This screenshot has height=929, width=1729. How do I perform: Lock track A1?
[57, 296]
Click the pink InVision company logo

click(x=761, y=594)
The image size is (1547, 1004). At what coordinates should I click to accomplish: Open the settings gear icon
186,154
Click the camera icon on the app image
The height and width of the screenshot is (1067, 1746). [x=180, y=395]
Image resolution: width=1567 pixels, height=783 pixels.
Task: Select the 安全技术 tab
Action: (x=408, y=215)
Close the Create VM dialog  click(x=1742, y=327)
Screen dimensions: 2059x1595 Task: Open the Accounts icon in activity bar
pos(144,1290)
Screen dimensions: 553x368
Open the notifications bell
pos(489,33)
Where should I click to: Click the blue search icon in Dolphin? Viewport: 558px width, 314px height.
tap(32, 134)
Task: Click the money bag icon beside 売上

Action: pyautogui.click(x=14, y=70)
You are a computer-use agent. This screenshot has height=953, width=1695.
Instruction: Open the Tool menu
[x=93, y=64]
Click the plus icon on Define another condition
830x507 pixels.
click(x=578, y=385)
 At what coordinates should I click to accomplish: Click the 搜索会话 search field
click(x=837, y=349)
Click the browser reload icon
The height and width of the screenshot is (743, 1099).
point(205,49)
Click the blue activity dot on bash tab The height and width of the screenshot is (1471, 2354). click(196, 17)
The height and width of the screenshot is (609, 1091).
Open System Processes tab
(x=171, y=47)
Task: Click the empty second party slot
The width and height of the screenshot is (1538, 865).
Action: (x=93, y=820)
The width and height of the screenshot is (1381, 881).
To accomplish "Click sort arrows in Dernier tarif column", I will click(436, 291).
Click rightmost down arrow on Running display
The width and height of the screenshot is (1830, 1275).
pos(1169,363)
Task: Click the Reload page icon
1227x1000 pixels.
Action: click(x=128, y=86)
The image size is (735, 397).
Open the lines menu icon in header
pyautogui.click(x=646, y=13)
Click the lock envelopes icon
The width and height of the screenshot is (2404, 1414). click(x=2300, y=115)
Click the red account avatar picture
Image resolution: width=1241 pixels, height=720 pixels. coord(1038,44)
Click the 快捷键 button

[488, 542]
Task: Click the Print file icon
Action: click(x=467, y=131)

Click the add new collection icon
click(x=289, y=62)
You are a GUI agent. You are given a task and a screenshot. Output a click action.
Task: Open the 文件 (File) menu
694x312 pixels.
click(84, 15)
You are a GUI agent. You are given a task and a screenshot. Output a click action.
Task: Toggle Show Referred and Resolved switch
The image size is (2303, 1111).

* * *

Repeat the whole listing, keeping every word exact.

This screenshot has height=929, width=1729. How do I perform: Lock track A1?
[57, 296]
Click the pink InVision company logo

click(x=761, y=594)
The image size is (1547, 1004). At what coordinates should I click to accomplish: Open the settings gear icon
186,154
Click the camera icon on the app image
The height and width of the screenshot is (1067, 1746). [x=180, y=395]
Image resolution: width=1567 pixels, height=783 pixels.
Task: Select the 安全技术 tab
Action: (x=408, y=215)
Close the Create VM dialog  click(x=1742, y=327)
Screen dimensions: 2059x1595 Task: Open the Accounts icon in activity bar
pos(144,1290)
Screen dimensions: 553x368
Open the notifications bell
pos(489,33)
Where should I click to: Click the blue search icon in Dolphin? Viewport: 558px width, 314px height.
tap(32, 134)
Task: Click the money bag icon beside 売上

Action: pyautogui.click(x=14, y=70)
You are a computer-use agent. This screenshot has height=953, width=1695.
Instruction: Open the Tool menu
[x=93, y=64]
Click the plus icon on Define another condition
830x507 pixels.
click(x=578, y=385)
 At what coordinates should I click to accomplish: Click the 搜索会话 search field
click(x=837, y=349)
Click the browser reload icon
The height and width of the screenshot is (743, 1099).
point(205,49)
Click the blue activity dot on bash tab The height and width of the screenshot is (1471, 2354). click(196, 17)
The height and width of the screenshot is (609, 1091).
Open System Processes tab
(x=171, y=47)
Task: Click the empty second party slot
The width and height of the screenshot is (1538, 865).
Action: (x=93, y=820)
The width and height of the screenshot is (1381, 881).
To accomplish "Click sort arrows in Dernier tarif column", I will click(436, 291).
Click rightmost down arrow on Running display
The width and height of the screenshot is (1830, 1275).
pos(1169,363)
Task: Click the Reload page icon
1227x1000 pixels.
Action: click(x=128, y=86)
The image size is (735, 397).
Open the lines menu icon in header
pyautogui.click(x=646, y=13)
Click the lock envelopes icon
The width and height of the screenshot is (2404, 1414). click(x=2300, y=115)
Click the red account avatar picture
Image resolution: width=1241 pixels, height=720 pixels. coord(1038,44)
Click the 快捷键 button

[488, 542]
Task: Click the Print file icon
Action: click(x=467, y=131)

Click the add new collection icon
click(x=289, y=62)
You are a GUI agent. You are given a task and a screenshot. Output a click action.
Task: Open the 文件 (File) menu
694x312 pixels.
click(84, 15)
You are a GUI agent. You are given a task and a screenshot. Output a click action.
Task: Toggle Show Referred and Resolved switch
The image size is (2303, 1111).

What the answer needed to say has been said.